As the return to the office continues, I hope to start a slow return to a normal cadence to my life. As part of this, the Tuesday Photo Challenge will make a comeback. Also, you can expect some posts on non-photography topics, as I am looking to unburden myself from some of that, which has bothered me during this strange, and sometimes stressful time.

I will make an effort to respond to some of your comments over the next couple of weeks as well; thank you for your patience and support!

Author: jansenphoto

A Fresh Perspective Photography is more than just a vehicle for capturing the world around me; it provides me with a palette and a set of brushes, with which I paint not only what I see, but also look to express the emotions that are evoked by the scene in front of me in that moment. Growing up in the Netherlands exposed me to a wide cross-section of visual arts that laid the foundation of my photographic view of all that surrounds me. Early influences were the Dutch Masters of the 17th century, to whom I was introduced by my grandfather during museum explorations; favorites among them are the scenes of quotidian life depicted by Jan Steen and Frans Hals and the vivid landscapes of Jacob van Ruisdael. My classical high school education was supplemented by the Boijmans Van Beuningen museum, where I spent many a lunch hour exploring its great collection. Here I was introduced to surrealism with a particular love for the approach taken by Salvador Dali; Dali also rekindled my appreciation for the work of Hieronymus Bosch, who often showed the folly of us mortals. Universal Connections My approach to any photographic subject is to look for understanding first; in this I look to establish either a connection between the viewer and the subject or capture the connection of the subject with its surroundings. The captured image then aims to portray this connection from a perspective that is part of my personal interpretation. This interpretation is often a form of externalized introspection, which may alternately display the connection of isolated beings and items with their environment or highlight the whimsy of the profound world, in which we find ourselves. The universe is full of connections, many of which are waiting to be discovered; part of my journey as a photographer is to document these connections. Any assignment, be it an event, a product shoot or a portrait session is always approached through communication with the client; this is where the first connection is established. Ideas are exchanged and a collaborative plan of action forms, ultimately resulting in a set of images that aim to exceed the expectations of each client. And, lest we forget, it is important to have fun while practicing the serious business of photography!

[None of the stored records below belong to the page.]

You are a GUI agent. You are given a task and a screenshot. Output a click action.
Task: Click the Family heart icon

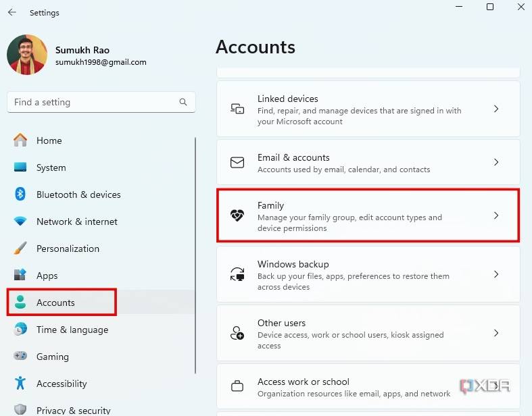coord(237,216)
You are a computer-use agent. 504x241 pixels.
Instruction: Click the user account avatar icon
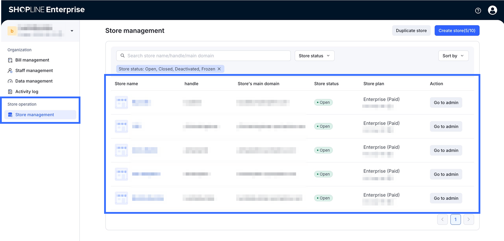click(492, 10)
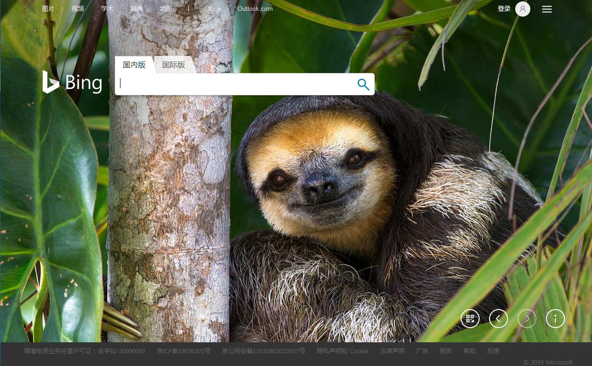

47 thoughts on “A Slow Return”

  1. “Snowy Desolation” is a fabulous photo. Wind, waves, tracks. It’s also an apt description of this strange and stressful time.
    I’ve missed you and was glad to see something pop up on your blog. Looking forward to the return of the Tuesday Photo Challenge on whatever schedule works for you as you return to working in a office and continue to carry some level of grief after your mom’s death. Glad to be patient with you and trust you’ll be patient with yourself.

    1. Thank you very much, Teressa.

      It feels good to start bringing back a more ‘normal’ schedule to my work-life balance. I don’t think any of us were fully prepared for what this year might do to us.

  2. So glad to see a post from you Frank. You have been missed, especially after the sad loss of your Mum.
    Looking forward to your new challenges and the return of the Tuesday Photo Challenge.
    Take care and keep safe.

  3. I am so relieved to see you back, Frank. I was really concerned and even reached out to a couple of other participants to see if they’d heard from you. Take the transition slowly and don’t put too much of a burden on yourself. Can’t wait to get beck to the challenge!

  4. Great to have you back, Frank. That’s a gorgeous photo to accompany your post – beauty with a lot of emotion behind it. Take care and I hope the return to the office goes well. There are many people wanting to make that move even if for only 1 day a week. In fact, my daughter provides a variety of services to staff and HR teams in companies, and at the moment the biggest demand is for help to cope with these changes – for the individuals, the team and the company

    1. Thank you, Debbie!

      My plan is to do 2 days a week for right now, as several days tend to start very early, due to calls with teams in India and Israel. The team at Red Hat has done a great job and are moving ahead very cautiously with just a couple of offices in Massachusetts, where COVID has been managed pretty well. It’s a daunting task for every department to do this well and provide safety and support for everyone associate.